** START Records provided **

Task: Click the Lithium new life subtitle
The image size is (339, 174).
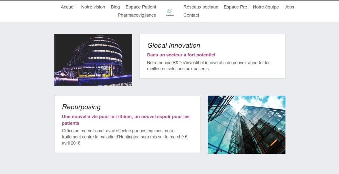Action: click(126, 120)
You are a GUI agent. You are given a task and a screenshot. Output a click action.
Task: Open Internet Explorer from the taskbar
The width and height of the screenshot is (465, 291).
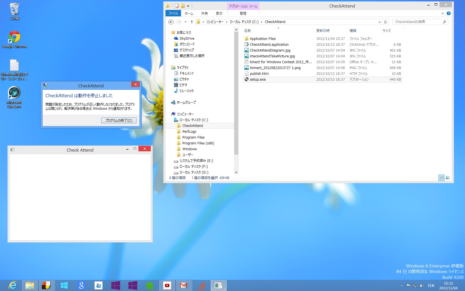(13, 285)
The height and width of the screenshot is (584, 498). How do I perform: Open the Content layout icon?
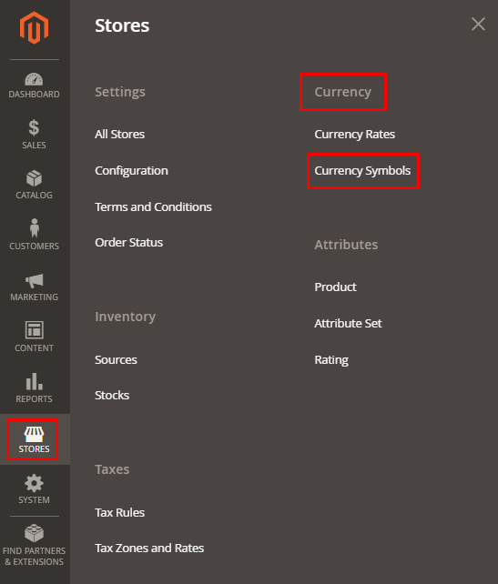coord(35,329)

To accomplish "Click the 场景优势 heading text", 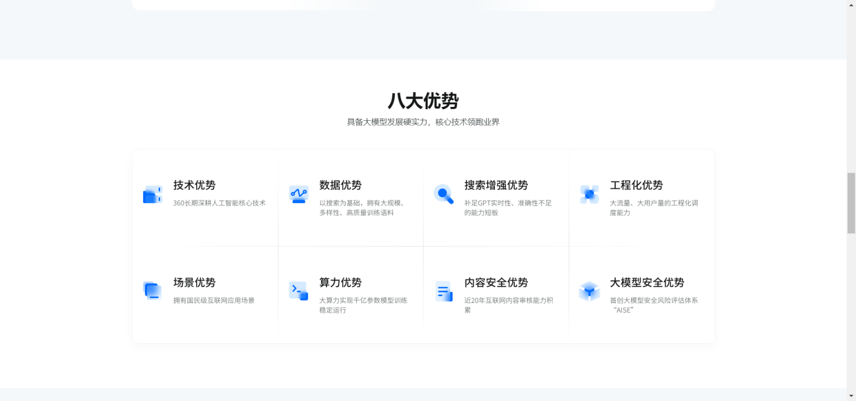I will (x=194, y=283).
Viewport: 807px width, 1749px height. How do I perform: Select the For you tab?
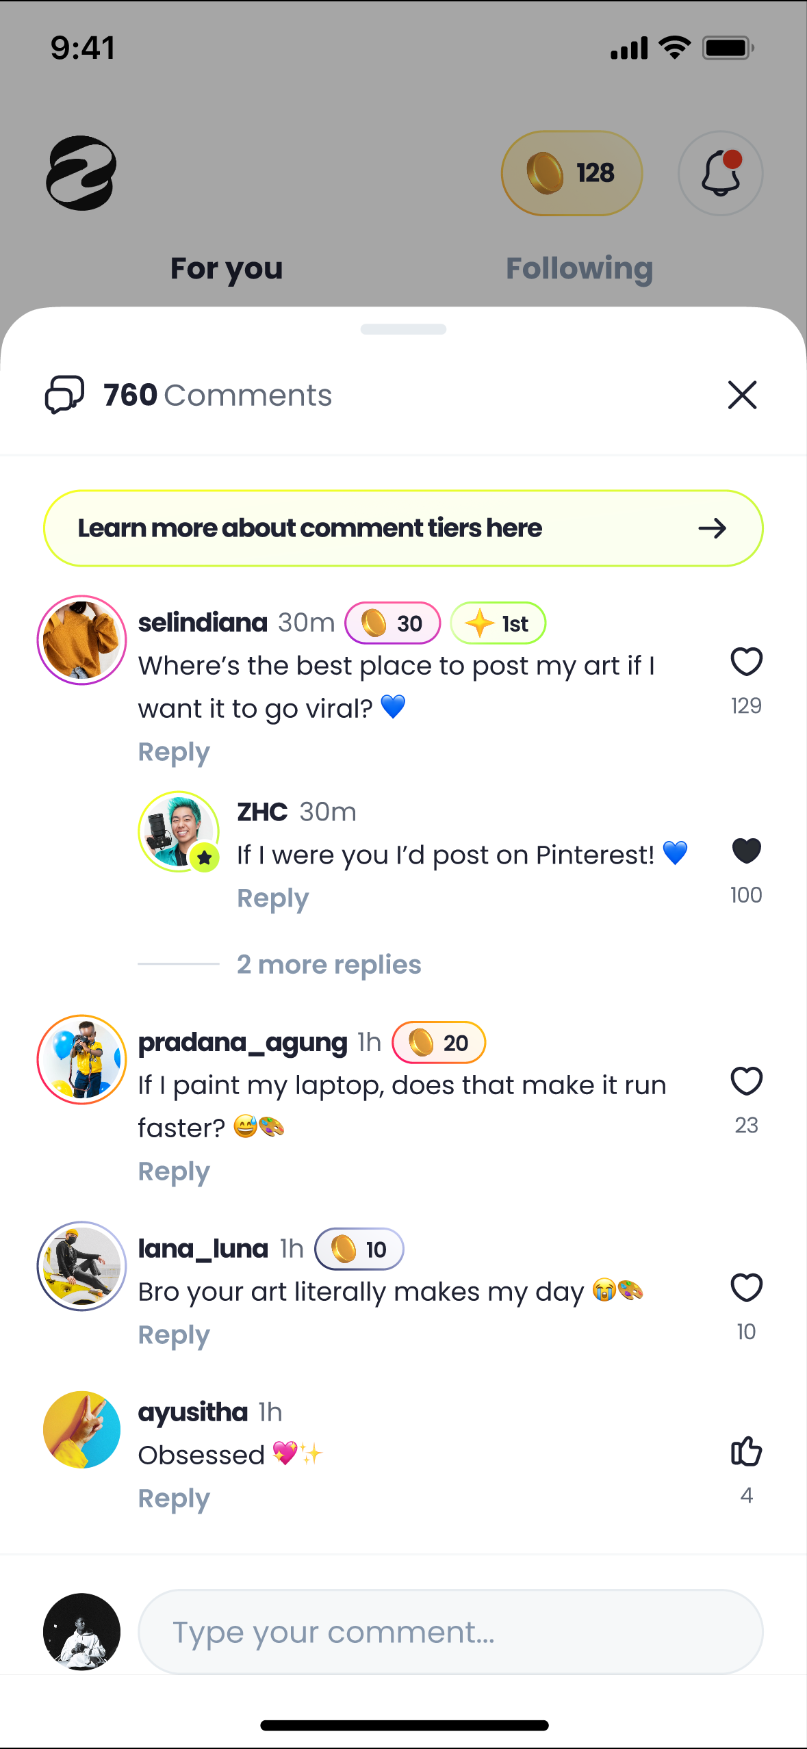coord(226,268)
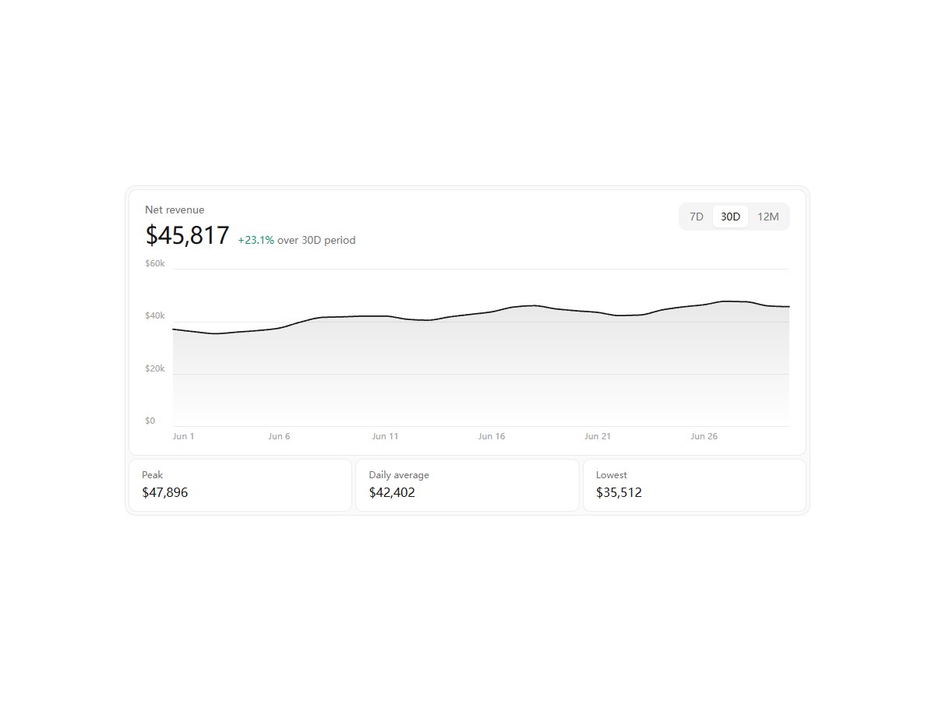Select the 30D time range
Image resolution: width=935 pixels, height=701 pixels.
[x=730, y=217]
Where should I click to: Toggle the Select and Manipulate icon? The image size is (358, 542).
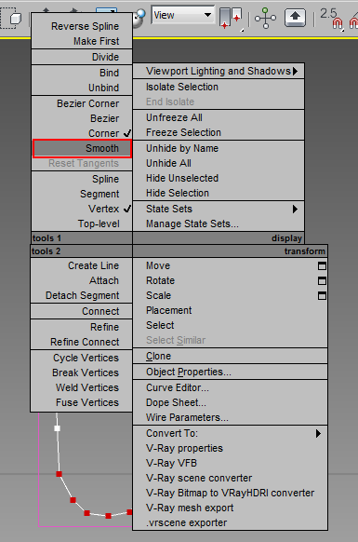(x=265, y=18)
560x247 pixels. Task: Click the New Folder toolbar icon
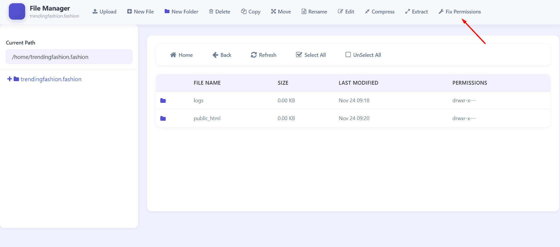(x=167, y=11)
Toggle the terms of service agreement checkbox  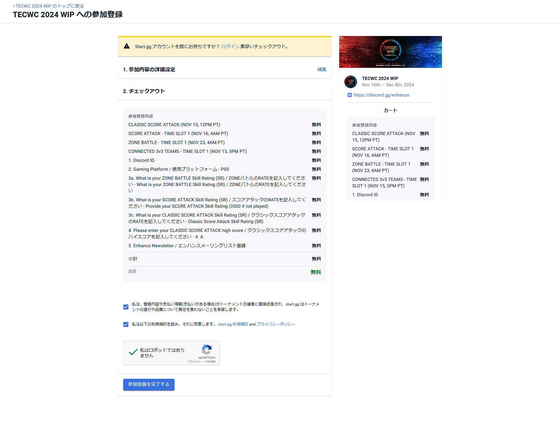[x=126, y=324]
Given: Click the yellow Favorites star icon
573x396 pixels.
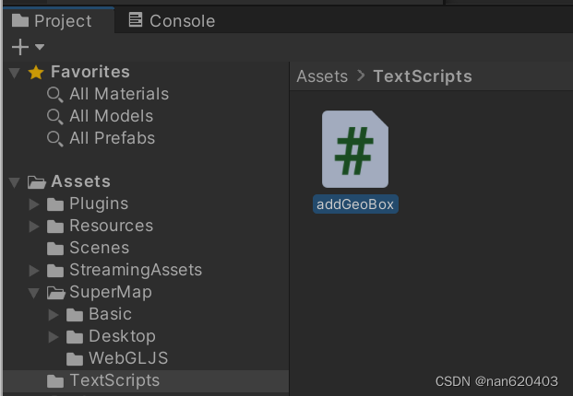Looking at the screenshot, I should [x=36, y=72].
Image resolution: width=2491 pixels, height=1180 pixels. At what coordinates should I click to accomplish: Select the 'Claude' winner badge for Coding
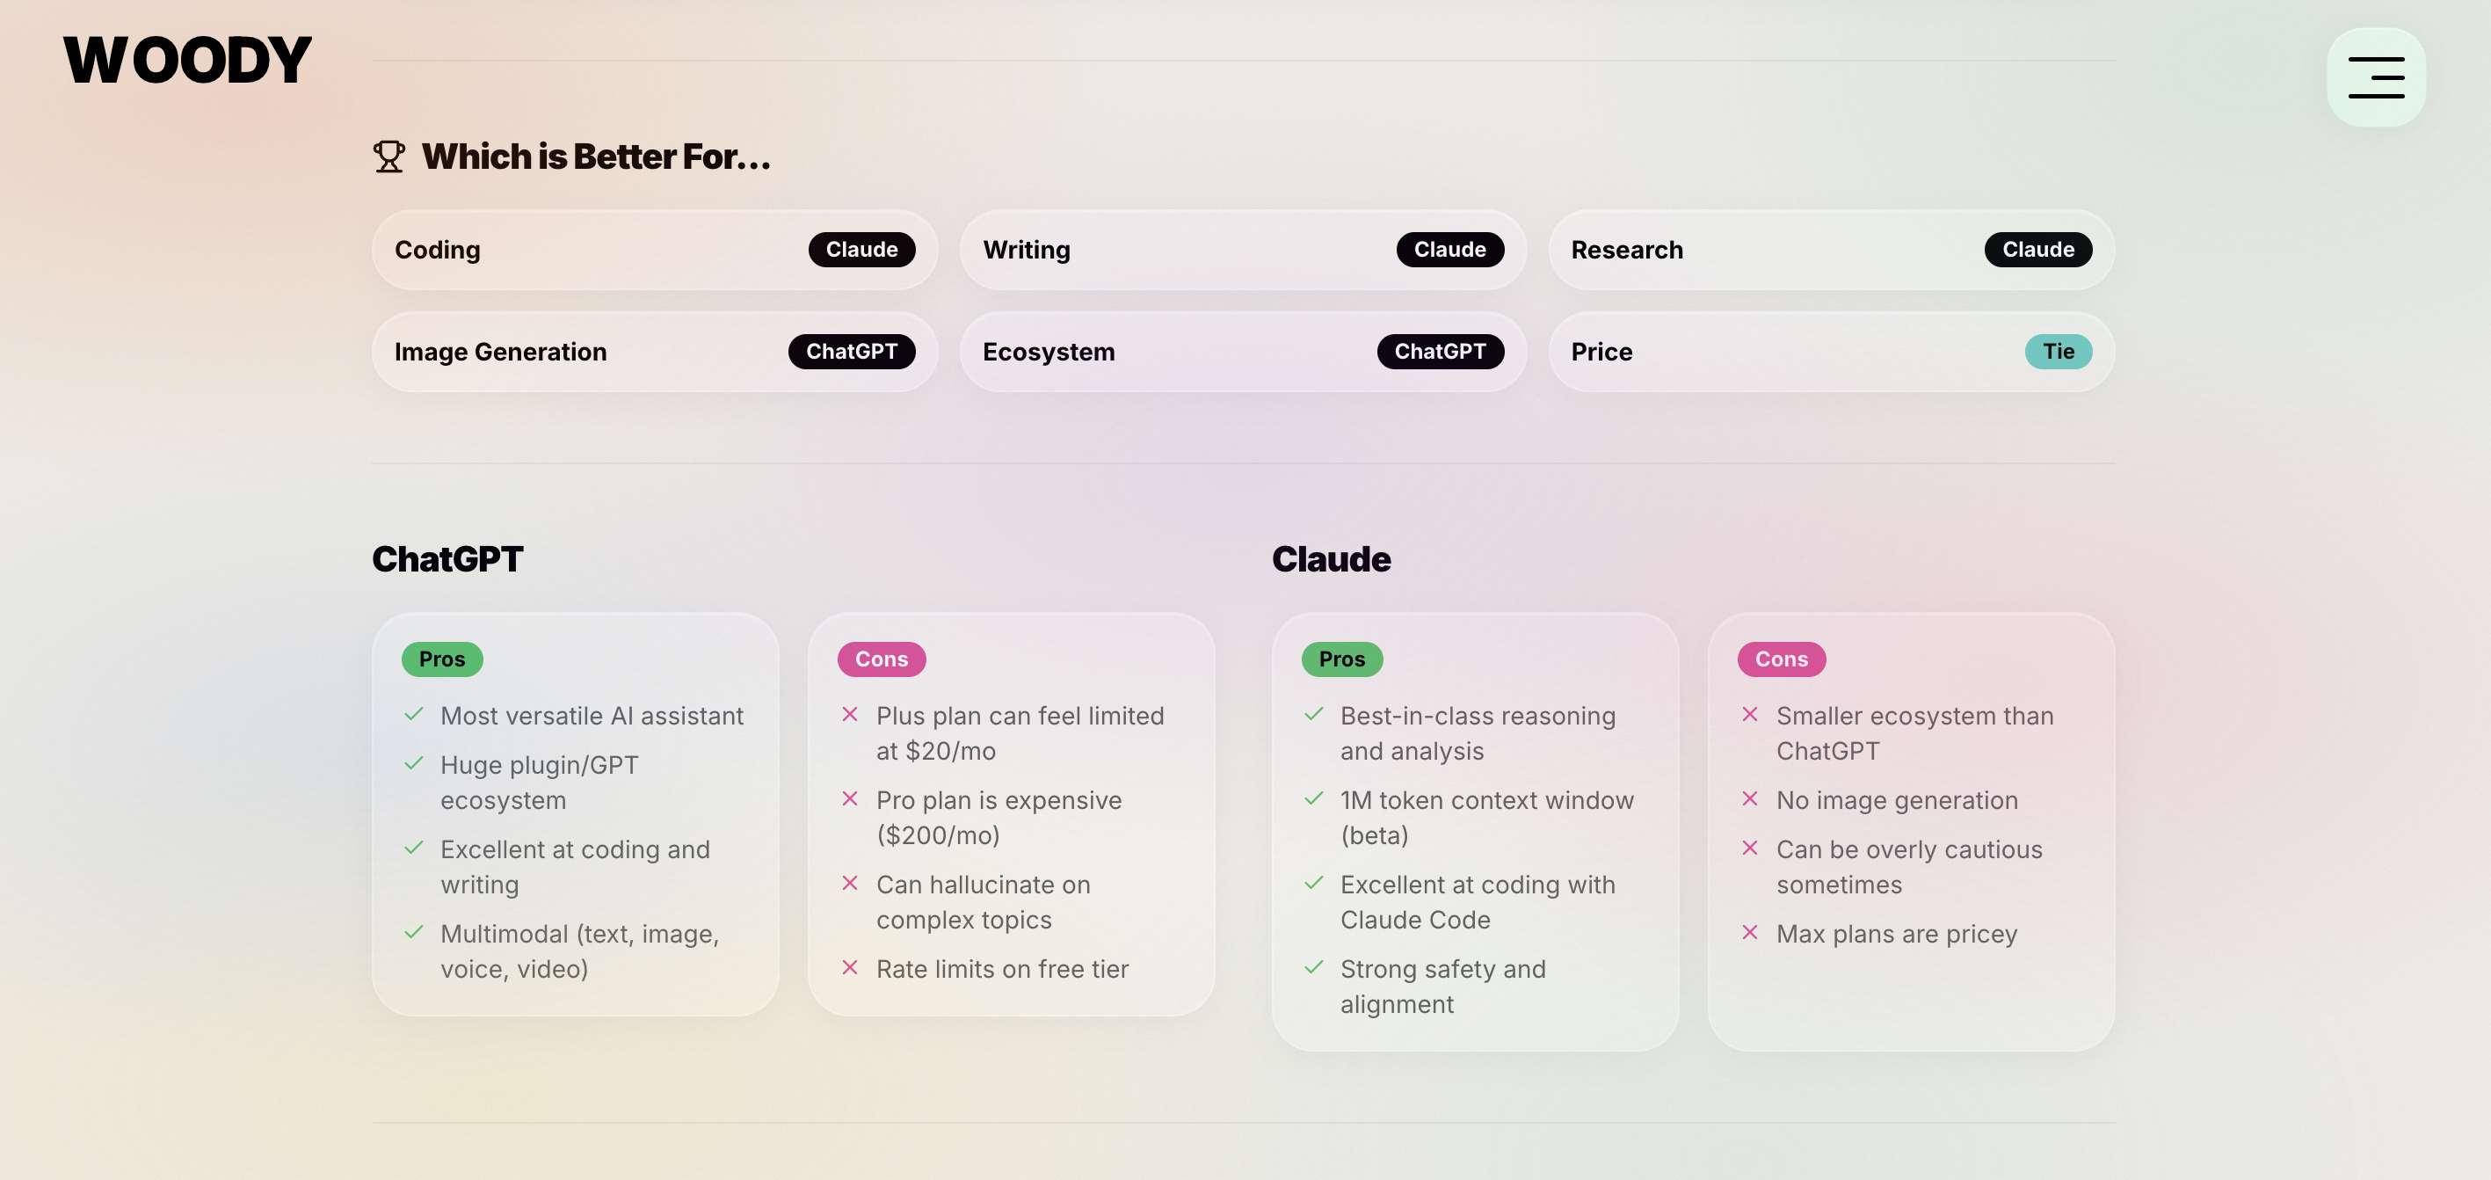(862, 249)

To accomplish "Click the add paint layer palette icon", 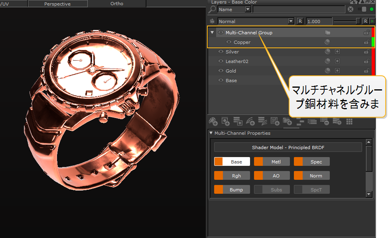I will pyautogui.click(x=214, y=121).
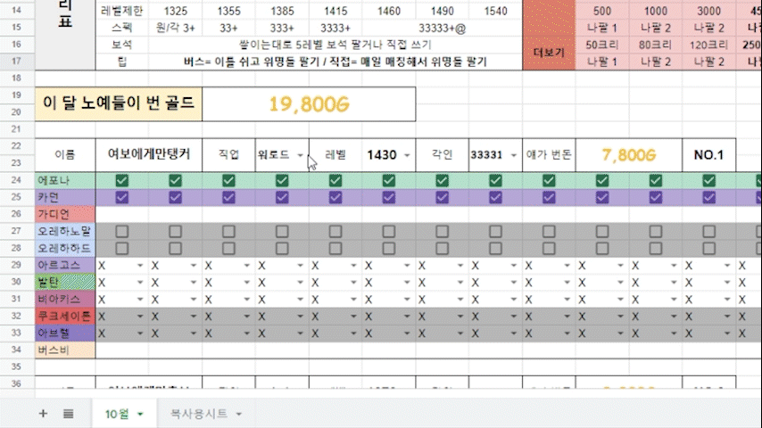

** END Records provided **

• _What is being asked_
Transcribe the rows from the line with "Viewport: 807px width, 1749px" up to and including the line with "(x=265, y=18)", leaving the pictures out of your answer.

• _Exercise answer_
Viewport: 807px width, 1749px height. How do I perform: Select the For you tab?
coord(226,268)
Select the 30D time range
Image resolution: width=935 pixels, height=701 pixels.
[x=730, y=217]
Where should I click to: Toggle the Select and Manipulate icon? The image size is (358, 542).
(x=265, y=18)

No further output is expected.